<I>β</I>-adrenoreceptor blocking and antihypertensive activity of PP-24, a newly synthesized aryloxypropanolamine derivative

Abstract

PP-24 is a newly synthesized putative beta-adrenoceptor antagonist. The objective of the study was to the evaluate beta-adrenoceptor blocking activity of PP-24 on isolated rat preparations: right atria, uterus and colon. Effects on the rat ECG and renal hypertension (induced by left renal artery ligation) were also investigated. Treatment with PP-24 (3 and 10 mg kg(-1)) for 7 days in rats with renal hypertension significantly reduced the mean atrial blood pressure.
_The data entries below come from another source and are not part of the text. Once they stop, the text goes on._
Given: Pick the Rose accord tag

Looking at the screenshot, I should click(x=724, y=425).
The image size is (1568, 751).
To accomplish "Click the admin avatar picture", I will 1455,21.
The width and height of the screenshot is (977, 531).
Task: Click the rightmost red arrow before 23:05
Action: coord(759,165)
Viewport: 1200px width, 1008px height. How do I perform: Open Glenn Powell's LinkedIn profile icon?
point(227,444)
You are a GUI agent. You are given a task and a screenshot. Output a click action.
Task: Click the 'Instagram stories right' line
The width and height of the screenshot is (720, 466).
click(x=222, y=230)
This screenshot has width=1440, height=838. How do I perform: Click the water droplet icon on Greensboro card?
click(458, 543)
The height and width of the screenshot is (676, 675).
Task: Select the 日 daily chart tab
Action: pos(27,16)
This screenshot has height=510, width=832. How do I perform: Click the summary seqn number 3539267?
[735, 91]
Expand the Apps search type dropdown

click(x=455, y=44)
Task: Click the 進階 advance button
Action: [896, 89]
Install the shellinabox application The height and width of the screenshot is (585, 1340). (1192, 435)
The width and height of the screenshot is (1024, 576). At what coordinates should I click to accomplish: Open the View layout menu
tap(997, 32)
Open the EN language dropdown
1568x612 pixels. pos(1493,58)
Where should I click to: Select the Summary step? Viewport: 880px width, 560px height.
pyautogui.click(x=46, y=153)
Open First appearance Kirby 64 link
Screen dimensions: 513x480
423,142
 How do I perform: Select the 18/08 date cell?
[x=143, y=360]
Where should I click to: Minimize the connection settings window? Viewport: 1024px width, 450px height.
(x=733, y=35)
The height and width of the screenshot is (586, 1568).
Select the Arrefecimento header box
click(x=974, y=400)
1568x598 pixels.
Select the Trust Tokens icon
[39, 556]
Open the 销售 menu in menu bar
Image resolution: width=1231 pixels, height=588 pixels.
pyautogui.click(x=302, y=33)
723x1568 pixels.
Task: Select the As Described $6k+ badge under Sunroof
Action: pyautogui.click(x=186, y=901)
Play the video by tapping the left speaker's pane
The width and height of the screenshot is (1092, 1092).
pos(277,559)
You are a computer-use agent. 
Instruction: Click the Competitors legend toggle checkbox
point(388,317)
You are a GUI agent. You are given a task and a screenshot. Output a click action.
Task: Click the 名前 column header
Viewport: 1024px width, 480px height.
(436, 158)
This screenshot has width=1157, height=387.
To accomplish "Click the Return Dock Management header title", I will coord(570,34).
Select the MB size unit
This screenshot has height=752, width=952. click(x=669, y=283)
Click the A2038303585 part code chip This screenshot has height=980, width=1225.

Single i.v. injections of isoprenaline (0.3, 1 and 3 microg kg(-1)) alone in normal anaesthetized rat caused hypotension and tachycardia, while PP-24 alone produced dose-dependent falls in mean aterial pressure and bradycardia. Pretreatment of anaesthetized rats with test compounds significantly blocked the hypotension response but not the tachycardia induced by isoprenaline (0.3, 1 and 3 microg kg(-1)). The pA(2) of PP-24 to beta(1)-, beta(2)- and beta(3)-adrenoceptors was 7.72 +/- 0.082, 7.40 +/- 0.082 and 6.39 +/- 0.16, respectively. The beta(1)/beta(2) selectivity ratio was 2.08, compared with 1.27 for propranolol and 39.17 for atenolol. It is concluded that PP-24 possesses beta-adrenoceptor blockade activity but with non-specific affinity for beta(1)- and beta(2)-adrenoceptor subtypes. The rank order of potency of the antagonists for beta(1)-adrenoceptors was atenolol > PP-24 > propranolol. The antihypertensive activity of PP-24 in rats with renal hypertension appears to be due to blockade of beta-adrenoceptors.